> SOURCE EXTRACT:
————————

The second in Kobold Press' series of racial pdfs is 19 pages long, 1 page front cover, 1 page editorial/ToC, 1 page advertisement, 1 page SRD, leaving us with 15 pages of content, so let's take a look, shall we?



So what are Darakhul? well, they are a race that has haunted my twisted imagination ever since I had the good fortune of being able to read the closed Open Design "Empire of Ghouls" - essentially, Darakhul are intelligent ghouls that inhabit a subterranean, militaristic empire that constantly requires fuel in the form of flesh. Taking the idea of social predators up to 11, their empire can essentially be envisioned as a kind of blend of twisted theology, Roman discipline and undying hunger. Add a well-greased war machinery, complex social structures and we have an empire of foes that is frightening on more than one level.



And now, you can play these nasties. Darakhul get +2 Cha, no con-score (using like undead instead cha) are either medium or small (with small benefits balanced out by a reduced movement rate of 20 ft. versus the 30 ft. of medium Darakhul), darkvision 60 ft., burrow speed 10 ft., a bite attack 8which unfortunately does not specify whether it acts as a secondary natural attack or a primary one), darkvision 60 ft. and count as undead. Undead PCs are a nightmare to balance and usually, my knee-jerk reflex would be to start complaining right now...but being permanently annihilated at 0 HP, -4 to ability and skill-checks in day light (-2 in the spell's area) sans save and lethal starvation when not consuming sufficient amounts of meat actually do a good job of making the race more fragile and balanced...so yeah, no gripes.

————————

> DATA SHOWN:
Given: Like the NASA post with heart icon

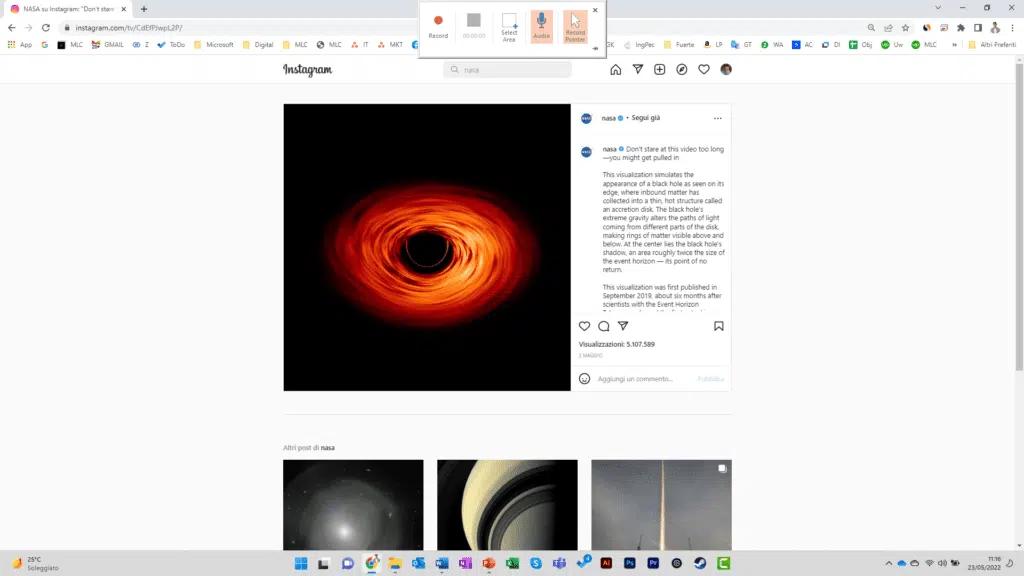Looking at the screenshot, I should 585,326.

————————

> EXERCISE TASK 1: According to the Darakhul review, how many pages of content does the pdf have?
> EXERCISE TASK 2: Reproduce the Darakhul review between "The second in" and "than one level.", inclusive, putting "mind" in place of "imagination".
> EXERCISE TASK 3: Extend the Darakhul review past its final sentence.

> RESULT 1: 15 pages

> RESULT 2:
The second in Kobold Press' series of racial pdfs is 19 pages long, 1 page front cover, 1 page editorial/ToC, 1 page advertisement, 1 page SRD, leaving us with 15 pages of content, so let's take a look, shall we?



So what are Darakhul? well, they are a race that has haunted my twisted mind ever since I had the good fortune of being able to read the closed Open Design "Empire of Ghouls" - essentially, Darakhul are intelligent ghouls that inhabit a subterranean, militaristic empire that constantly requires fuel in the form of flesh. Taking the idea of social predators up to 11, their empire can essentially be envisioned as a kind of blend of twisted theology, Roman discipline and undying hunger. Add a well-greased war machinery, complex social structures and we have an empire of foes that is frightening on more than one level.

> RESULT 3:
After this basic crunch, we are introduced to the Darakhul and how they interact with the world, advice on how to avoid the Drizz't-syndrome (or at least make it cool) and cover the problem of proper disguises - for Darakhul on the surface (or anywhere, really), may easily end up rather dead by lynchmob when not developing a proper strategy to conceal their nature. Worse, since positive energy harms them, Darakhul may suffer rather unpleasant side-effects from even well-meaning clerics.



A total of 12 different traits for Darakhul are provided to further customize your character: From having grown up in the empire's capital to being able to select traits from the former race prior to ghoulification up to the option to choose lantern beetles (with full stats) as companions/familiars or determine a certain stock from which you were initiated into Darakhul ranks, the traits are balanced and neat.



We also get a selection of 14 new feats that allow for the expansion of darkvision, healing by corpse-consumption, improved tracking of wounded creatures, gaining claw attacks, increase burrow speed and gain DR 5/magic, which upgrades to DR 10/magic - powerful, yes, but since the Darakhul is particularly vulnerable and fragile at low levels, a life-saver to prevent your PC from reaching that nasty 0...Partially adapting to sunlight, cha-mod/day using paralytic saliva (for 1 round +1 per point of cha-mod) and via two feats, one of which is rather high-level, Darakhul can even end their hunger. The problem of rage not working as intended for undead can also be countered via the undead rage-feat, which instead adds the bonus to cha and finally, there is a feat that allows you to consume hearts to power your metamagic - the latter, suffice to say, is a rather evil option.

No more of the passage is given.